This post was originally published on 7 February 2016.
Counter-terrorism agreements and business treaties will be high on the agenda as His Highness Sheikh Mohammed bin Zayed Al Nahyan, Crown Prince of Abu Dhabi and Deputy Supreme Commander of the UAE Armed Forces, visits India later this week.
Sheikh Mohammed bin Zayed will begin his three-day official visit on Wednesday. He is expected to meet Indian Prime Minister Narendra Modi in New Delhi.
Sheikh Mohammed bin Zayed is also expected to visit Mumbai, where he and the delegation accompanying him are expected to discuss investments in sectors like railways, housing, ports, roads and renewable energy. The Crown Prince of Abu Dhabi will be accompanied by a high-profile delegation, including a number of sheikhs, ministers, senior officials, businesspersons and economists.
Sheikh Mohammed bin Zayed will discuss with senior Indian officials ways to strengthen cooperation and friendship between the two countries “in the light of continuous coordination and consultations regarding regional and international issues of mutual concern”.
Fourth high-level engagement since last August
This will be the fourth high-level engagement since last August between the two countries. Modi’s trip to the UAE in August last year was followed by the visit of UAE Foreign Minister Sheikh Abdullah bin Zayed Al Nahyan to New Delhi in September. Indian Finance Minister Arun Jaitley then visited the UAE in November to discuss proposed investments.
This will be Sheikh Mohammed bin Zayed’s first official visit to India and comes five months after Modi visited the UAE.

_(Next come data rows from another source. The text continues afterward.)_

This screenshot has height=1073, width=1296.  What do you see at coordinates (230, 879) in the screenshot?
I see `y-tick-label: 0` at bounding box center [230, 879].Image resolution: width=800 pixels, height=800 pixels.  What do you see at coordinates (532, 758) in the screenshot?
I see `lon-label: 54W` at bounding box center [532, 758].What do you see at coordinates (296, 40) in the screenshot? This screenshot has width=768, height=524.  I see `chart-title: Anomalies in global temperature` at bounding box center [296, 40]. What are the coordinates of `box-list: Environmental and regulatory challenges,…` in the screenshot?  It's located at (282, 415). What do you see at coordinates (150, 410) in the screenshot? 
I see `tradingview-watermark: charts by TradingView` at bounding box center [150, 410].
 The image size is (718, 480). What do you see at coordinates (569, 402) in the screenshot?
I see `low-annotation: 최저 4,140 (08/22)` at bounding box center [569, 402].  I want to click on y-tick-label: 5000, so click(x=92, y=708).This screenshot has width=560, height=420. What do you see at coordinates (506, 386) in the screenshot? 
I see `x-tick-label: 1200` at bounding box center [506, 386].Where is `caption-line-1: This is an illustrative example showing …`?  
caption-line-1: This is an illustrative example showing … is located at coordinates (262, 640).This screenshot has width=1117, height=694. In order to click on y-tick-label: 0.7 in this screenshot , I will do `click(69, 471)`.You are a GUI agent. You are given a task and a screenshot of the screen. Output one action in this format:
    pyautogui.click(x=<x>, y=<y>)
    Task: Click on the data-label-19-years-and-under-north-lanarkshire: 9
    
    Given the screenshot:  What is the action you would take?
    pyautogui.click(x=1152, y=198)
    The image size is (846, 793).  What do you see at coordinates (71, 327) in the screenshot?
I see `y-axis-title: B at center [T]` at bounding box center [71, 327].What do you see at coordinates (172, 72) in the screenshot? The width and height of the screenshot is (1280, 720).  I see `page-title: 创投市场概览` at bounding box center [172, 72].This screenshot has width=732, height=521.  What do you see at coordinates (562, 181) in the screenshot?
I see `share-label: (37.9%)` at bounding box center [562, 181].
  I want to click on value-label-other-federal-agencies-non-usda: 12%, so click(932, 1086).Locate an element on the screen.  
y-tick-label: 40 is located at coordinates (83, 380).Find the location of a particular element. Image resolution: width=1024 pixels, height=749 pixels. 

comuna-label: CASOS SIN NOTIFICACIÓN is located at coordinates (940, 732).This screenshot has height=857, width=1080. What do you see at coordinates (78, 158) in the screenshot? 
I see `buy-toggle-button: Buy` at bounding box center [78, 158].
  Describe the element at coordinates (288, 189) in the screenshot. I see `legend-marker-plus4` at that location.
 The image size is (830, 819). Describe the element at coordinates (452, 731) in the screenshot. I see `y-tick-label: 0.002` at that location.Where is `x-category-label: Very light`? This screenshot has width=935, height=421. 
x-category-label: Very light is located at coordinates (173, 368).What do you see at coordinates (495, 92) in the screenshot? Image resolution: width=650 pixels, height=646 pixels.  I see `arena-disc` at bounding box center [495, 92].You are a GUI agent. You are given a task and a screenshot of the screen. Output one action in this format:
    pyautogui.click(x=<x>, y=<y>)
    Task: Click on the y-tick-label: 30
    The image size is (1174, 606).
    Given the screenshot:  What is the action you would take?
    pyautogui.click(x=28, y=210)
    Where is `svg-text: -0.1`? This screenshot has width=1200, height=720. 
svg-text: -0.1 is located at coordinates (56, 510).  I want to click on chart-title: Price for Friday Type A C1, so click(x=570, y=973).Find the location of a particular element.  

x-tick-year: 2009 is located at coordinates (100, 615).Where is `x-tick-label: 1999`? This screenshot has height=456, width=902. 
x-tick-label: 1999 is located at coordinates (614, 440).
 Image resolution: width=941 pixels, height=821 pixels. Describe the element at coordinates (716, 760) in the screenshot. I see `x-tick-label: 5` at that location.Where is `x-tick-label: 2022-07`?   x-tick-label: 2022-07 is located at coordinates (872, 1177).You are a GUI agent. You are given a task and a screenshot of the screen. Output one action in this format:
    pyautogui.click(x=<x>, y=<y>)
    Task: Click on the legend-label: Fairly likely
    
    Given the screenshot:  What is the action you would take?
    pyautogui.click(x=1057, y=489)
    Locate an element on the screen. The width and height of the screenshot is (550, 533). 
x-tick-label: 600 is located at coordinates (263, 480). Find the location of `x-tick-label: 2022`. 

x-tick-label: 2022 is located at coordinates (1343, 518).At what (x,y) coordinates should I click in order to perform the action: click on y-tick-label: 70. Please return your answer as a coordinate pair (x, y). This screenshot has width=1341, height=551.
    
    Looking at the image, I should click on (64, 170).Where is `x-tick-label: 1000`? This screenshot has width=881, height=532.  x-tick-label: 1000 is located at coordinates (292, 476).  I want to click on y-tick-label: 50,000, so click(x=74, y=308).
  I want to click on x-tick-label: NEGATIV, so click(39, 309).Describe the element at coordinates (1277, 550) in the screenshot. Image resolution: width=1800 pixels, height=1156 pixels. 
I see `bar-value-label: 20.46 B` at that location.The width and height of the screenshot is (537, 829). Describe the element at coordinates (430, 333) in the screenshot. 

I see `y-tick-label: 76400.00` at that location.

A landmark visit by Indian Prime Minister
In August, Modi visited the UAE, making him the first Indian prime minister to visit the country in 30 years. The two-day visit was seen as a success, with a number of agreements signed by the two governments.
The two sides agreed to coordinate efforts to counter radicalisation and misuse of religion by groups and countries for “inciting hatred, perpetrating and justifying terrorism or pursuing political aims”. As part of this agreement, the two sides agreed to facilitate regular exchanges of religious scholars and intellectuals, and organise conferences and seminars to promote values of peace, tolerance, inclusiveness and welfare that is inherent in all religions.
The two sides also agreed to strengthen maritime security in the Gulf and the Indian Ocean region.